» **What you have to do**
From the records that follow, copy every line in which "agent" appears.

» **Data supplied**
↓

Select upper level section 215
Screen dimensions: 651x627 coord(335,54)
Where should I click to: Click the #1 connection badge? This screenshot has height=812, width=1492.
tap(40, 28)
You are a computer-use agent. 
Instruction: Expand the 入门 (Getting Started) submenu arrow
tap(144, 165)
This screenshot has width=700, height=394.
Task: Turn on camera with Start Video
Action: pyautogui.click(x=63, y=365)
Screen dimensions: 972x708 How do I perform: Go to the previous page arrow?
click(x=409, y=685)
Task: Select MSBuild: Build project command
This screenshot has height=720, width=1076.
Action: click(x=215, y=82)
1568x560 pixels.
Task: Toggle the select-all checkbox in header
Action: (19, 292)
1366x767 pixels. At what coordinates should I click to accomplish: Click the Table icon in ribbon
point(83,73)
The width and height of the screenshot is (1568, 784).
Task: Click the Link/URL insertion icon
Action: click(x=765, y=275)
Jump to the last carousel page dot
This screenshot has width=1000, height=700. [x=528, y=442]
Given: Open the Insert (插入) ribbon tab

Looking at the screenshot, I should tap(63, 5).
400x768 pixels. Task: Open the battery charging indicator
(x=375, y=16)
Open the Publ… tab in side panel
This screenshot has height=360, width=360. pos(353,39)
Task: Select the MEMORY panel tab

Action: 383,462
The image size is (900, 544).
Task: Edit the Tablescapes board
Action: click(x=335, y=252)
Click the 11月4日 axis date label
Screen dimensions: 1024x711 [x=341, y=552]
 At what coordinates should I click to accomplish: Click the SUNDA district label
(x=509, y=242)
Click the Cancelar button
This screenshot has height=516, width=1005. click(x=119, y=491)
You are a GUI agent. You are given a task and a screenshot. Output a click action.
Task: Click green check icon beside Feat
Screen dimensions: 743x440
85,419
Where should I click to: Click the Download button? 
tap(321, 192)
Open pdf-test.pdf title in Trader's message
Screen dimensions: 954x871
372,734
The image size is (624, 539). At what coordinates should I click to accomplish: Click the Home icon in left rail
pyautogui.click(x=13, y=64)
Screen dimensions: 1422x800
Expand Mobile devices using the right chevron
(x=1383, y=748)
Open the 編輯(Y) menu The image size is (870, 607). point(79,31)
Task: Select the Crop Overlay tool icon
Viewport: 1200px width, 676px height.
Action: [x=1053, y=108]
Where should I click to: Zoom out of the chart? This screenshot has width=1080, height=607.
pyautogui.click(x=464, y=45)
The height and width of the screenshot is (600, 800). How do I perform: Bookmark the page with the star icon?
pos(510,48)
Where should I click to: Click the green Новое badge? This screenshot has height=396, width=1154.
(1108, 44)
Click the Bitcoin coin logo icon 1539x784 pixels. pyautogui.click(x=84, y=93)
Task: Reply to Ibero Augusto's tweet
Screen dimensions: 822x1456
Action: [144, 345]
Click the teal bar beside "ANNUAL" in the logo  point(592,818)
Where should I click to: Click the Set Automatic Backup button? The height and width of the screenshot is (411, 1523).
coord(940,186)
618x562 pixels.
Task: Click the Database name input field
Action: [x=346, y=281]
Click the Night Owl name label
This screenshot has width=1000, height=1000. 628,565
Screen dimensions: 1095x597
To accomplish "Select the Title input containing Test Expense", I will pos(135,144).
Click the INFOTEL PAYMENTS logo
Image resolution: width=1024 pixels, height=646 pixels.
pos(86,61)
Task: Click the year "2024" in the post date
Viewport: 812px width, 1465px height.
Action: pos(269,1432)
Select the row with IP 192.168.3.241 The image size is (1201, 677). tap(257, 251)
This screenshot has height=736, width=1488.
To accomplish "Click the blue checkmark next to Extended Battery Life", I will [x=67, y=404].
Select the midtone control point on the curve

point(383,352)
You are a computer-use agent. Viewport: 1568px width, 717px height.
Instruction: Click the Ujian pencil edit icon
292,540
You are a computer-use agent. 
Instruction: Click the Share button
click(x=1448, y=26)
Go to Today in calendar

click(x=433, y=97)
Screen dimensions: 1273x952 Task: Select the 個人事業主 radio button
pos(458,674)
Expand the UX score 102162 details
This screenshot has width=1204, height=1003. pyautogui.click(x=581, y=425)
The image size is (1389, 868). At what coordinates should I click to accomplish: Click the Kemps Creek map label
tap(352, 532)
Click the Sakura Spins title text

↑

» **Problem solution**
You are a computer-use agent. 
You are a GUI agent. You are given a task and a screenshot. Output a click action.
You are a computer-use agent. Viewport: 1568px width, 717px height.
You are a computer-use agent. 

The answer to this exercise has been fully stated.